> _ARTICLE_
— begin —

Gaussian Wave Packets

From QM Translations, \(\langle x|p\rangle = N\exp\left[\frac{i}{\hbar}px\right]\).

\(\langle x'|x''\rangle = \delta(x'-x'') = \int dp'\langle x'|p'\rangle p'|x''\rangle = |N^2|\int dp' \exp\left[\frac{i}{\hbar}p'(x'-x'')\right]\)

From the Dirac Delta Function, \(\delta(x-x_0)=\frac{1}{2\pi}\int_\mathbb{R}\exp(i\kappa (x-x_0)) dk\).

So, \(\delta(x-x_0)=\frac{1}{2\pi\hbar}\int_\mathbb{R}\exp(i\hbar \kappa (x-x_0)) d(\hbar k)=\frac{1}{2\pi\hbar}\int_\mathbb{R}\exp(ip(x-x_0)) dp\).

Thus, \(\delta(x'-x'')=|N|^2\cdot 2\pi\hbar \delta (x'-x'') = |N^2|\int dp' \exp\left[\frac{i}{\hbar}p'(x'-x'')\right]\). Hence, \(N = \frac{1}{\sqrt{2\pi\hbar}}\).

— end —

> _AVAILABLE DATA_
— begin —

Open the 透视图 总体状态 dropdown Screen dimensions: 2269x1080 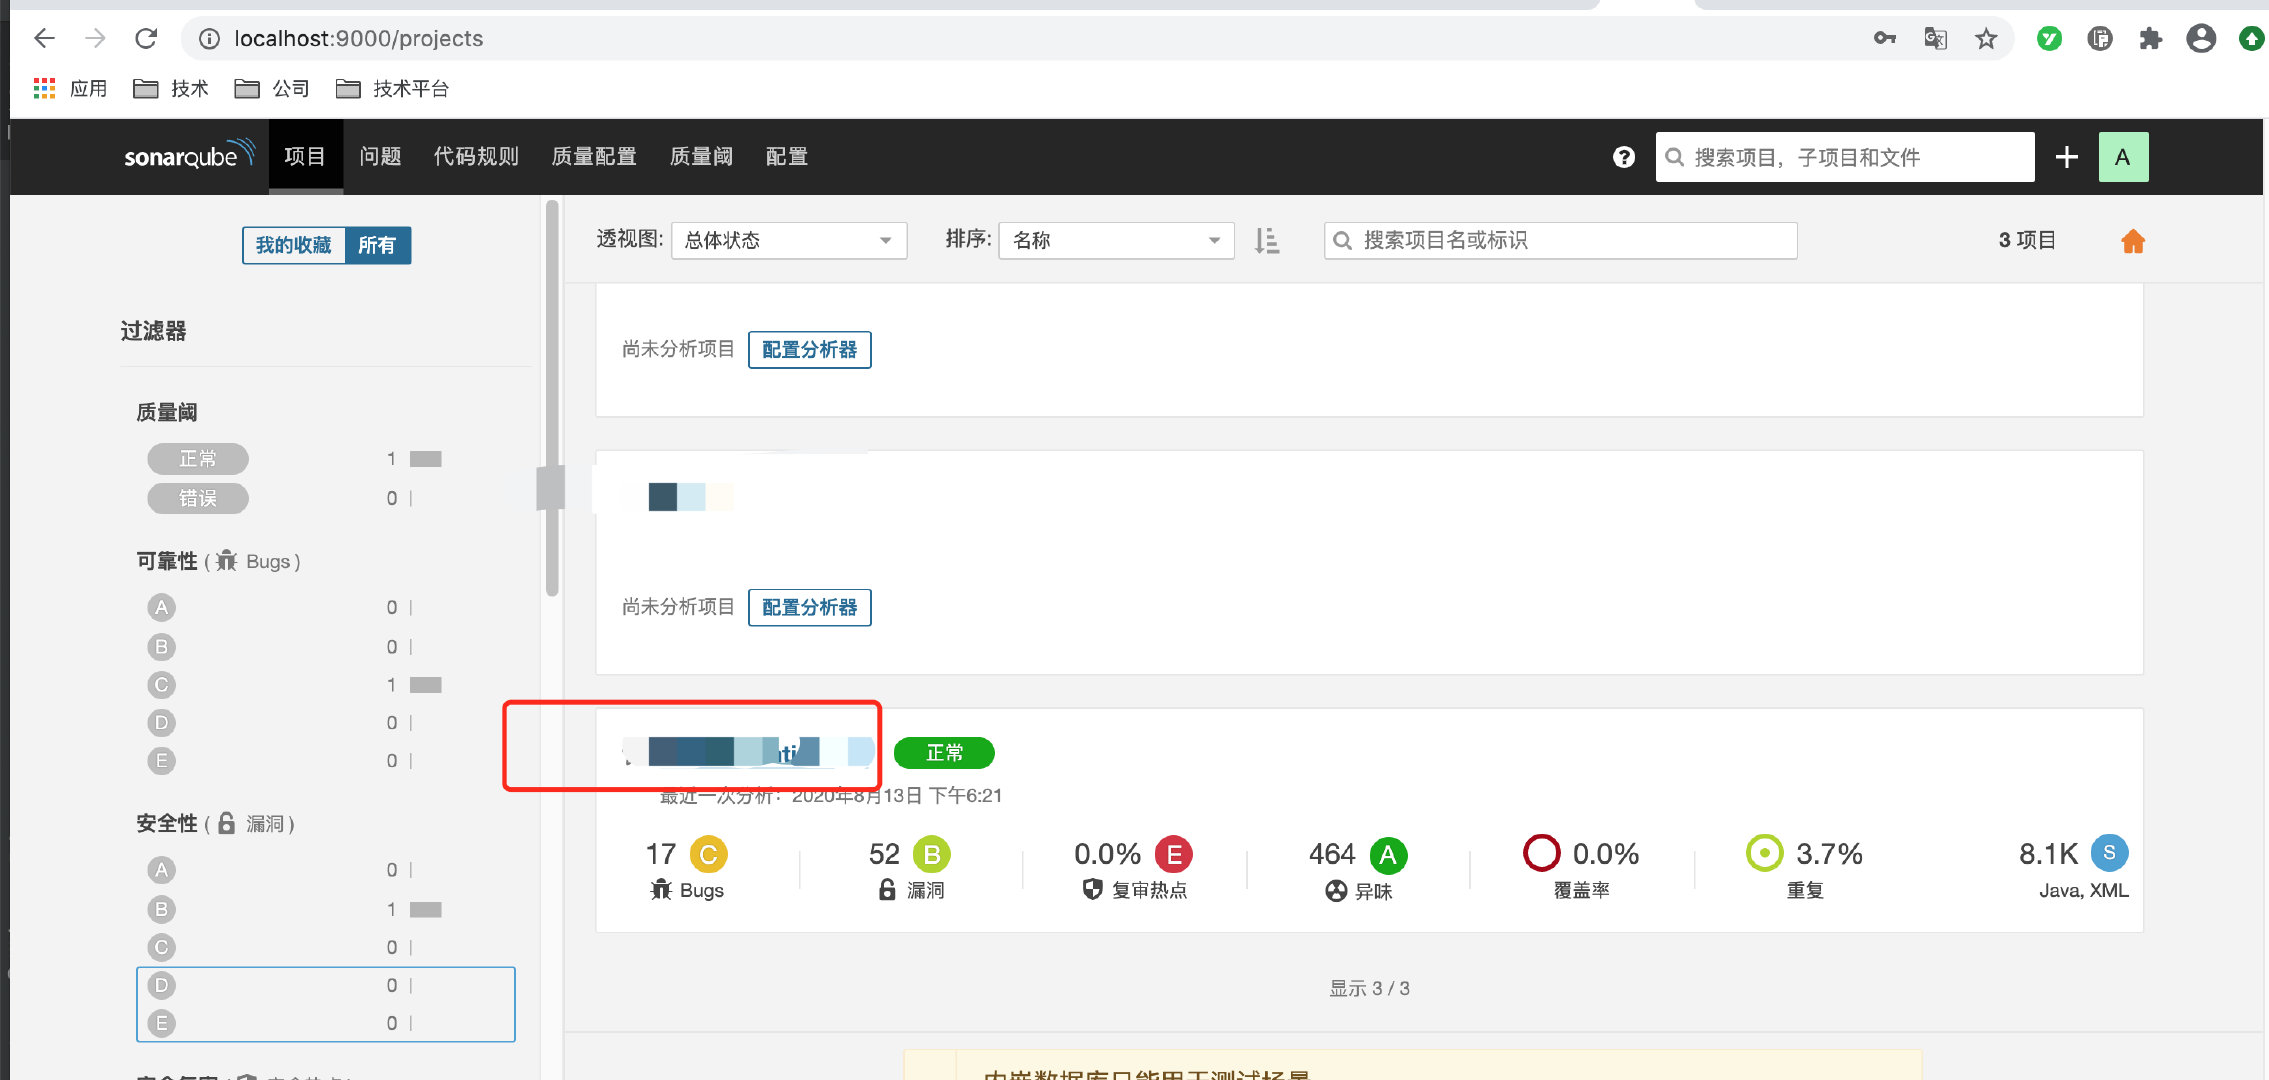coord(788,241)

— end —

> _EXERCISE TASK 1_
In one to three sentences, explain why the Gaussian wave packets text concludes that N equals 1/√(2πħ).
> _EXERCISE TASK 2_
Extend the Gaussian wave packets text, picking up right after its final sentence.
The listing was taken from a different source than the Gaussian wave packets text.

> _EXERCISE ANSWER 1_
Inserting momentum states into ⟨x'|x''⟩ = δ(x'−x'') gives |N|² times the integral of exp[(i/ħ)p'(x'−x'')] over p'. By the Dirac delta relation rewritten in terms of p, that integral equals 2πħ δ(x'−x''). So δ(x'−x'') = |N|²·2πħ δ(x'−x''), which requires |N|² = 1/(2πħ) and gives N = 1/√(2πħ).

> _EXERCISE ANSWER 2_
Therefore, \(\langle x|p\rangle = \frac{1}{\sqrt{2\pi\hbar}}\exp(ipx/\hbar)\).

Relating Position Wavefunction to Momentum Wavefunction

\(\Psi_\alpha(x)=\langle x|\alpha\rangle = \int dp\langle x|p\rangle \langle p|\alpha\rangle = \int dp \frac{1}{\sqrt{2\pi\hbar}}\exp(ipx/\hbar)\Phi_\alpha(p)\).

This is just a Fourier, transform.

\(\Phi_\alpha(p) = \langle p|\alpha\rangle = \int dx \langle p|x\rangle\langle x|\alpha\rangle = \int dx \frac{1}{\sqrt{2\pi\hbar}}\exp(-ipx/\hbar)\Psi_\alpha(x)\).

Definition

\(\langle x|\alpha\rangle = \Psi_\alpha(x)=\frac{1}{\sqrt{d\sqrt{\pi}}|}\exp(-x^2/(2d^2))\)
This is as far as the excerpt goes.